Tom’s Essay (2008) - Tomte
https://opinionator.blogs.nytimes.com/2008/09/23/toms-essay/
======
GuiA
_> My daughter also seems to have a knack for technology [...] Sometimes I
will find her recreating Rihanna’s “Umbrella” song, track by track, on
Garageband when she’s bored._

That’s a fun detail - the basic loop for _Umbrella_ is in fact a slowed down
default Garageband sample.

[https://medium.com/micro-chop/rihannas-grammy-award-
winning-...](https://medium.com/micro-chop/rihannas-grammy-award-winning-
umbrella-is-a-garageband-loop-3e1430446363)

------
greenyoda
If you want to listen to "Tom's Diner", here's a performance by Suzanne Vega
(live, 1994; song starts at 1:20):

[https://www.youtube.com/watch?v=DkYPge6ZKSQ](https://www.youtube.com/watch?v=DkYPge6ZKSQ)

And the DNA remix:

[https://www.youtube.com/watch?v=7_2Vpz3fu-Q](https://www.youtube.com/watch?v=7_2Vpz3fu-Q)

------
sjclemmy
I’ve loved Suzanne Vega’s music since I had her first album on cassette when I
was about 13 years old. I finally got to see her live last year whe she toured
her Solitude Standing album as a 30 year anniversary - she did the whole album
and indeed opened with the A Capella Tom’s Diner.

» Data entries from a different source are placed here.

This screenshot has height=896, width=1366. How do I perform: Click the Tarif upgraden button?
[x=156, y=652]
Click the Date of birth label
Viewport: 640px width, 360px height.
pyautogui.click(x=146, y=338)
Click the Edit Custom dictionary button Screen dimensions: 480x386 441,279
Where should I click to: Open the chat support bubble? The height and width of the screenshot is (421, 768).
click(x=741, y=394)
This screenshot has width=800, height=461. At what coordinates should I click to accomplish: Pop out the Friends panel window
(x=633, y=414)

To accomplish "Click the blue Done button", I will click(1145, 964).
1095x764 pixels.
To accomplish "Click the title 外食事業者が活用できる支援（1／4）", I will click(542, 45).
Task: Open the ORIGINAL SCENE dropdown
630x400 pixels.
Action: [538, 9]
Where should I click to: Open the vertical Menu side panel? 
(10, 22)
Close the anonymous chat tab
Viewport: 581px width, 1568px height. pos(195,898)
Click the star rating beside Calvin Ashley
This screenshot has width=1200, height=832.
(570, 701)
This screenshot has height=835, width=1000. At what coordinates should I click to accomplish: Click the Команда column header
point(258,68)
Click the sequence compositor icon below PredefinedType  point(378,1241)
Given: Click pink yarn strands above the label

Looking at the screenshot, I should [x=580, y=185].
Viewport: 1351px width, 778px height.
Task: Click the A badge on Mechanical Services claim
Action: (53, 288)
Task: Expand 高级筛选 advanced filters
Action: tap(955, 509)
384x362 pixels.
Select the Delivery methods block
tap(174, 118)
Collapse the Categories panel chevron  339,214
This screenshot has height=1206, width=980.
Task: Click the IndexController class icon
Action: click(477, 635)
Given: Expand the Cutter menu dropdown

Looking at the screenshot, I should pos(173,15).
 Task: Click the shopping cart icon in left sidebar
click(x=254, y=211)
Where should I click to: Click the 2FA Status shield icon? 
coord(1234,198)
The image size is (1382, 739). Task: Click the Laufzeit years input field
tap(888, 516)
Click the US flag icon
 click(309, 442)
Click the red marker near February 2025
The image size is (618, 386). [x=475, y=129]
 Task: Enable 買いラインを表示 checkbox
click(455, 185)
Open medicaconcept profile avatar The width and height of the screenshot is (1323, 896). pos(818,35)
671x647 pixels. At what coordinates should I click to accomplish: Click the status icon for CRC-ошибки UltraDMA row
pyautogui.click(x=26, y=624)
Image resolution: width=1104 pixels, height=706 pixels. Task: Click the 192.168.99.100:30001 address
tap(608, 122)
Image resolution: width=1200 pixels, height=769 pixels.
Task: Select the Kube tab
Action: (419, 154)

It’s great to hear how she embraced other people’s versions - she totally
understands the social aspects of ‘song’ and she’s not just ‘in it for the
money’.

------
vco1
The Nick Batt from DNA mentioned in the article is Nick from sonicstate. He
has a youtube channel where he does great reviews of all kinds of synth gear.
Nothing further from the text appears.